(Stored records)
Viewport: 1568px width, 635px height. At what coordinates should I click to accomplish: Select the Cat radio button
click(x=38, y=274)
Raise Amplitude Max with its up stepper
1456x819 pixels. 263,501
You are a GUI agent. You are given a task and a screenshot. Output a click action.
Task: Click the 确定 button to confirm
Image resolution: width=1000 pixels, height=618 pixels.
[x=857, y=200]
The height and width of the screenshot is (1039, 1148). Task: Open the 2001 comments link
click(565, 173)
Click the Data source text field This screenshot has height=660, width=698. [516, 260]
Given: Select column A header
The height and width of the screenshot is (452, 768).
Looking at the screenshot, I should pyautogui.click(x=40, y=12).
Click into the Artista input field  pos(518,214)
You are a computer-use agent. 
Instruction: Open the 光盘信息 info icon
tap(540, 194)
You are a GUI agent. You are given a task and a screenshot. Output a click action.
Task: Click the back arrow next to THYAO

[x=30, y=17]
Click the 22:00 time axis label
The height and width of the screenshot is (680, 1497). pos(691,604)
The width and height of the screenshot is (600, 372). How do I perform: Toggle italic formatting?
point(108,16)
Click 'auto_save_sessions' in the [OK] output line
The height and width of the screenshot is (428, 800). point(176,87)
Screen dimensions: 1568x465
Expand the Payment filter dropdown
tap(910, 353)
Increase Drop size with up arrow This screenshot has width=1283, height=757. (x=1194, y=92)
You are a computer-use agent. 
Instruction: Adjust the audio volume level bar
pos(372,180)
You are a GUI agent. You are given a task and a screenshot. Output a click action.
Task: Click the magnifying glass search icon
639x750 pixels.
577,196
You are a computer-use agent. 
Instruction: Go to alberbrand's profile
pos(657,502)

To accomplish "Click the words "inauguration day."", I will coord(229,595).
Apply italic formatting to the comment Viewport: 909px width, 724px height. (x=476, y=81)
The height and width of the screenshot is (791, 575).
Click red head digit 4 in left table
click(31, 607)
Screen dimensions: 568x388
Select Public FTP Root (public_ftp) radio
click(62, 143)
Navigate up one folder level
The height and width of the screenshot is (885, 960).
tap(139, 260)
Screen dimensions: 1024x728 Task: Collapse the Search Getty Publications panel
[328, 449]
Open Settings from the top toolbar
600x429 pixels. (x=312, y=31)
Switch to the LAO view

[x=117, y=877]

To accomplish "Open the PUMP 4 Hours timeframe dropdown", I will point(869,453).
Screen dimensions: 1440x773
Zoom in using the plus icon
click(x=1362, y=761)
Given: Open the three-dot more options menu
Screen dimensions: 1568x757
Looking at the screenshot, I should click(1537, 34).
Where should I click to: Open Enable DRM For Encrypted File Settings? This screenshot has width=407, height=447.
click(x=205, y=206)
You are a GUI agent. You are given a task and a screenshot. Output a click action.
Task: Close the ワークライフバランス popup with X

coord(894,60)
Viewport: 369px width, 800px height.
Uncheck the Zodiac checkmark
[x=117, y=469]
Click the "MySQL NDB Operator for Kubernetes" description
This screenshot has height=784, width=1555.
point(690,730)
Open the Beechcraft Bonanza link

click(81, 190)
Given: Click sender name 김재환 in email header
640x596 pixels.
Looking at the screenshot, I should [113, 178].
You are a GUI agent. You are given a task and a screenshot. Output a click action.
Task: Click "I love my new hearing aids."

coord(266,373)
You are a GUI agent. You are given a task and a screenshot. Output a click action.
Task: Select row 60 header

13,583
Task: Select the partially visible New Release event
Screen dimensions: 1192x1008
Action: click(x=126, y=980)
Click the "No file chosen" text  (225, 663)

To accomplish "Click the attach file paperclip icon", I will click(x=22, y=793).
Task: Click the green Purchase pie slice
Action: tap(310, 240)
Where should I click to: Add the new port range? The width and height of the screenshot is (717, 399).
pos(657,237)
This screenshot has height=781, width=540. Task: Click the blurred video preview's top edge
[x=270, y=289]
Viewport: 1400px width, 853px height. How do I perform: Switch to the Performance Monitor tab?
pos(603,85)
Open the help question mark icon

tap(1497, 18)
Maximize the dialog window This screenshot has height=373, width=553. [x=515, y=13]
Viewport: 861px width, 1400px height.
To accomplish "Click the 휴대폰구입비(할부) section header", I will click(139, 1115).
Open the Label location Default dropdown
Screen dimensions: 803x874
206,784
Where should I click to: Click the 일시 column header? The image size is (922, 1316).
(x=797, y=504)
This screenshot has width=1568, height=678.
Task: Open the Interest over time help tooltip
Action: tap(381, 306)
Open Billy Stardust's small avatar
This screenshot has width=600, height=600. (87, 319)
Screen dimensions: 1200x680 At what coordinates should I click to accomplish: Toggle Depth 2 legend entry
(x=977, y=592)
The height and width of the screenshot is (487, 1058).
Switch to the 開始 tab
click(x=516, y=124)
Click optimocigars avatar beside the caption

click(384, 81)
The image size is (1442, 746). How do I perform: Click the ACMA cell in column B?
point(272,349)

**What to produce**
Gather all lines from the records above in which "text" appears.

**Answer space**
Click the Data source text field This screenshot has height=660, width=698. [516, 260]
Click the "No file chosen" text  (225, 663)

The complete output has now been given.